Working For Yourself: Part 1

It's been nearly 2 years since I've received a corporate paycheck. I left that world in Jan of 2009 and haven't looked back since. Was it an easy jump? Hell no. It's been hard - very hard, but I don't regret it and still consider it one of the very best things I've ever done for myself. Read on...

There are many ways to go into business for yourself. If you have a software development background, you may want to become an independent software consultant. If you're a good developer and can put together a portfolio of good-looking, functional software and build a reputation for yourself, it's not hard to get out and meet people and land some contracts. If you've been trying and are not experiencing that, there could be a number of things holding you back that you may not be aware of. It could be the way you're presenting yourself, lack of networking (the human kind) or the specific skills that are missing but could be easily acquired. Please post a comment if you want to talk more about it.

The issue I have with consulting is that the moment you stop billing, your income completely stops. My goal is to invest in things so that I slowly ramp up revenue while continually building new IP (Intellectual Property - site, app, design, game or otherwise). This may not work for many but this article is geared toward that sort of person.

I have managed to avoid consulting since I wend indie 20 months ago with the exception of this month where I decided to make a little additional money in order to fund a cross country move and home purchase. If you used to read my blog regularly, you probably noticed that I've only posted 4 times in the last year. That is the result of being overworked starting your own business.

I decided not to do the consulting route because I've stubbornly been following the notion that if I build lots of high quality intellectual property, Android games in my case, that I will find ways of monetizing in the long term. So far, despite errors in my projections, it has come true. The more I do, the better things get. I'm still not making what I used to, but I love working on my own terms and that's something worth working hard for.

In May of 2009, I was living in North Dakota and formed 2 LLCs: Green Web Publishing, LLC and Battery Powered Games, LLC. I formed two because the 2 businesses are unrelated and have totally different risks. LLCs and Corporations are specifically to mitigate risk so it made sense to do that and I'm still glad I did because if one crashes for any reason, I still have the other making money. I have a few active websites run by GWP and 5 games now published under BPG. Both businesses are profitable in that they make money even when I only do the bare minimum maintenance work. That's nice because it gives me time to continue investing in them and is the exact reason I chose the businesses I did.
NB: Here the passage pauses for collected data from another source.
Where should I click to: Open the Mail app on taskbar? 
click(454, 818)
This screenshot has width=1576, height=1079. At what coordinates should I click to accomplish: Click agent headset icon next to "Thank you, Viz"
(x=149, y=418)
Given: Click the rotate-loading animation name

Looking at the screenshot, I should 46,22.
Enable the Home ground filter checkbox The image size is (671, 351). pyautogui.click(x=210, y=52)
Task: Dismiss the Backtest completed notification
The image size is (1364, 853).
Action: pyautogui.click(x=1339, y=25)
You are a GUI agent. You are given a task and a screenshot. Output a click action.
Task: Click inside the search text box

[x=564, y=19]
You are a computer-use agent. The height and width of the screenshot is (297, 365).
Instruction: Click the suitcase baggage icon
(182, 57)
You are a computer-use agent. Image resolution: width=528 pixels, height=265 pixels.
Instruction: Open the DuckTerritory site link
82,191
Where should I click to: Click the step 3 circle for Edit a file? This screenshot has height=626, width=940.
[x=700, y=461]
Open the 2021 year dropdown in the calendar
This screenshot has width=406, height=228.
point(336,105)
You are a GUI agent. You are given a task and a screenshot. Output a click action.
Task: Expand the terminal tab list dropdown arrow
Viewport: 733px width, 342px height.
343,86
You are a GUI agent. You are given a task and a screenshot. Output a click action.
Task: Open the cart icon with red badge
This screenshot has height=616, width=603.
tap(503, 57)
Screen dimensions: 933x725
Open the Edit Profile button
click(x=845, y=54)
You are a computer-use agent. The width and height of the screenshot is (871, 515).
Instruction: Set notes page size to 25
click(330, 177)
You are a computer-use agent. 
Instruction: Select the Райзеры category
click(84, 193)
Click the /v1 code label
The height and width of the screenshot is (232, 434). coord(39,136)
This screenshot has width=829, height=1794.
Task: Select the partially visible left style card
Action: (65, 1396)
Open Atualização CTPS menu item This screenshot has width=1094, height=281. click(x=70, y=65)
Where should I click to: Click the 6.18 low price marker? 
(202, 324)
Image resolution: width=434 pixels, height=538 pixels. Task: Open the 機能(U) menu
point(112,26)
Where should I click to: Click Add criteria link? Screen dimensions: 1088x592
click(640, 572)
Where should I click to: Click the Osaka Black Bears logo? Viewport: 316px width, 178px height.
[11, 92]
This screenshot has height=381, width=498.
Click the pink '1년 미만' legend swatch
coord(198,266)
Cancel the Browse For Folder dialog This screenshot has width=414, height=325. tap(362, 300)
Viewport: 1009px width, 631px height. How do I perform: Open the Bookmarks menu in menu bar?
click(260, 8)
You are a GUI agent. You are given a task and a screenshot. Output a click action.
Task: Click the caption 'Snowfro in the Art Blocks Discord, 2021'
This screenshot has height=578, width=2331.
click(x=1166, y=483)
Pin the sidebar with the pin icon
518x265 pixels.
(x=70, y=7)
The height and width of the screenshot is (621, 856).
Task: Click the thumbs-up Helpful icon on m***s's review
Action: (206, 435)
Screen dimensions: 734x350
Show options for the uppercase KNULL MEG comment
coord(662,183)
I don't currently have any employees. It's just me and a select group of people that I work with, contract out to or pay royalties to. If you're looking to do this same kind of thing, here is my experience and suggestions:

1) Give yourself lots of time. It usually takes a lot longer to get good solid money coming in than you planned on.
Don't underestimate this. I remember last summer when I was honestly convinced I could publish a game that would reliably make me 50k in the next year. Not true! Of course there are exceptions but when you're in a highly competitive market with low margins and fickle consumers - you can't bet on anything! Give yourself LOTS of time to get started. A full year MINIMUM. 2 would be good. In my experience and with talking to others in the same boat, it seems like it's a good 2 years of R&D and learning about the market and how to sell your products before you're making what you originally thought you should be at 2 months.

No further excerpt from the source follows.